* **Description of the task**: Report every line of the rows below that contains the word "click".

>> start Listed entries

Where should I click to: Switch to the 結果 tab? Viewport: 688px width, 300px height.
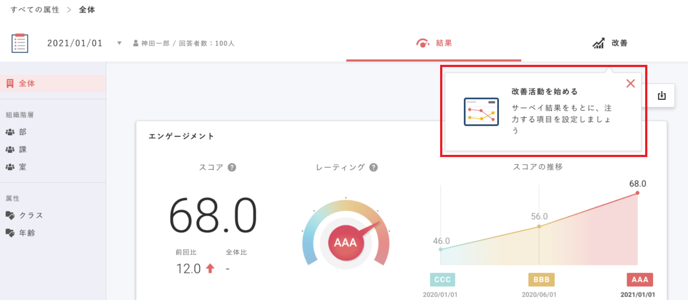(434, 43)
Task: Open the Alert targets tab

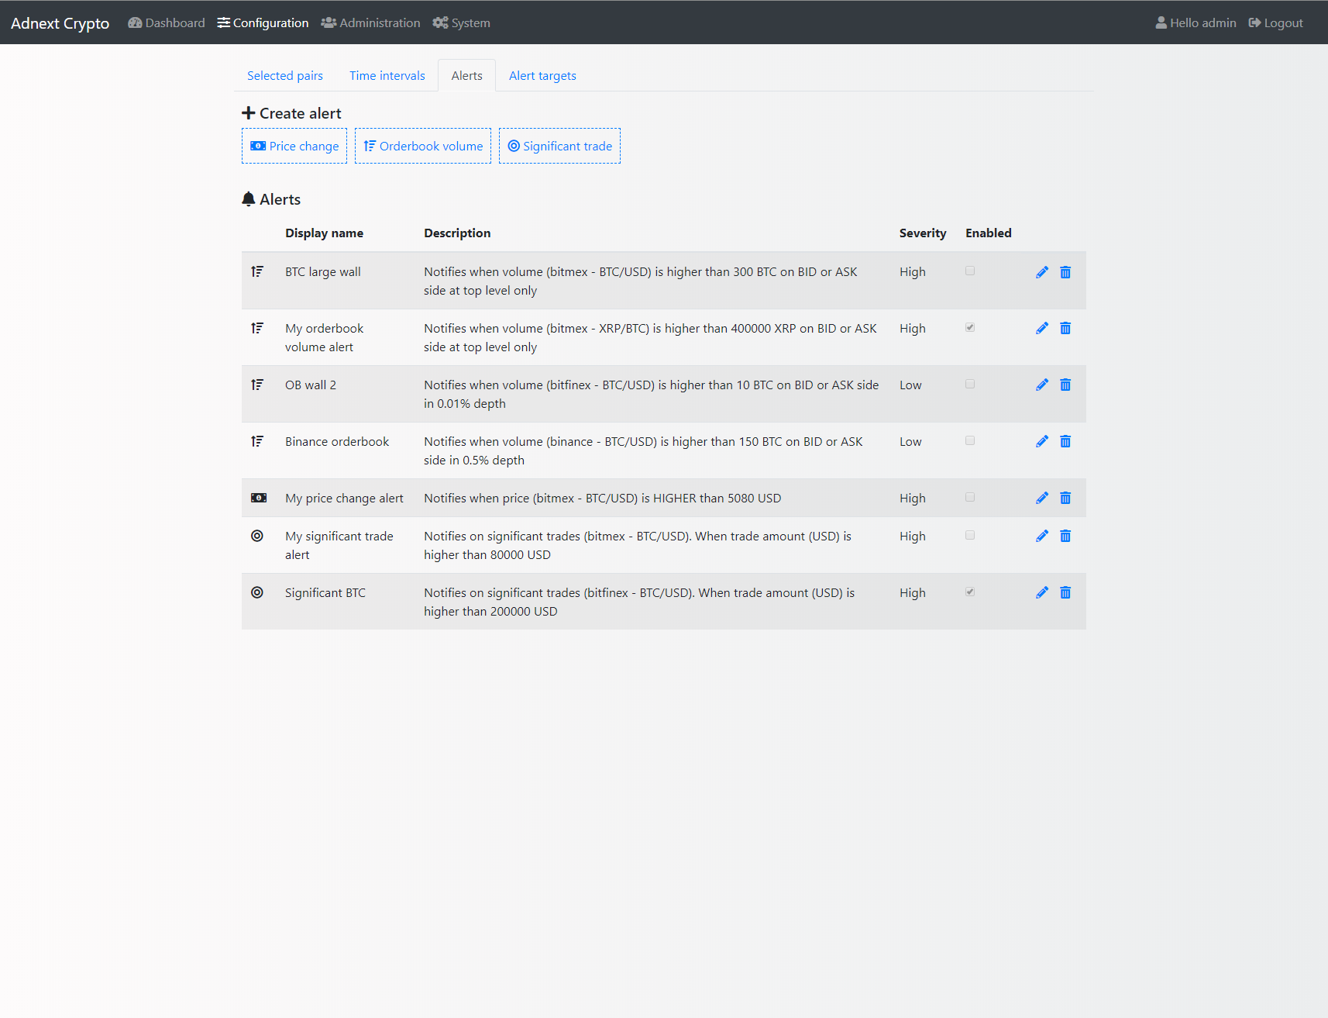Action: [x=542, y=76]
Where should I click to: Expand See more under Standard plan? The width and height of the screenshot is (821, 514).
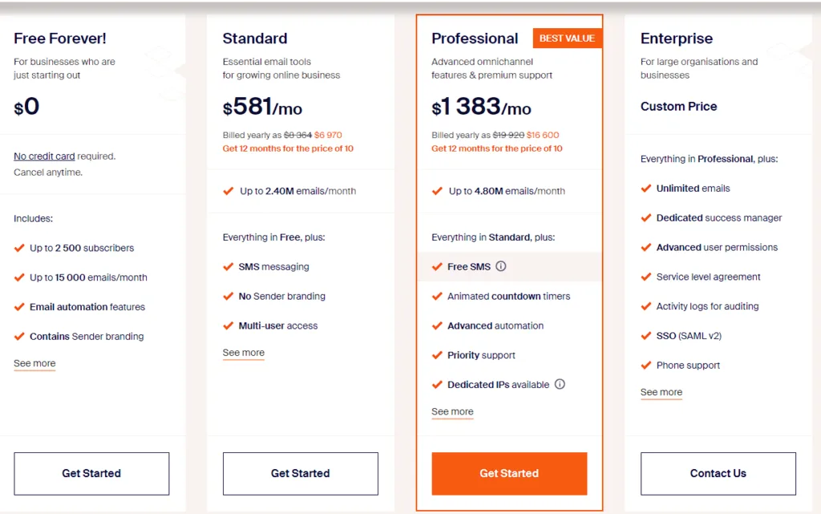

>> end Listed entries

* **Task output**:
Where should I click to: Switch to the 結果 tab? Viewport: 688px width, 300px height.
Where should I click to: Expand See more under Standard plan? The width and height of the screenshot is (821, 514).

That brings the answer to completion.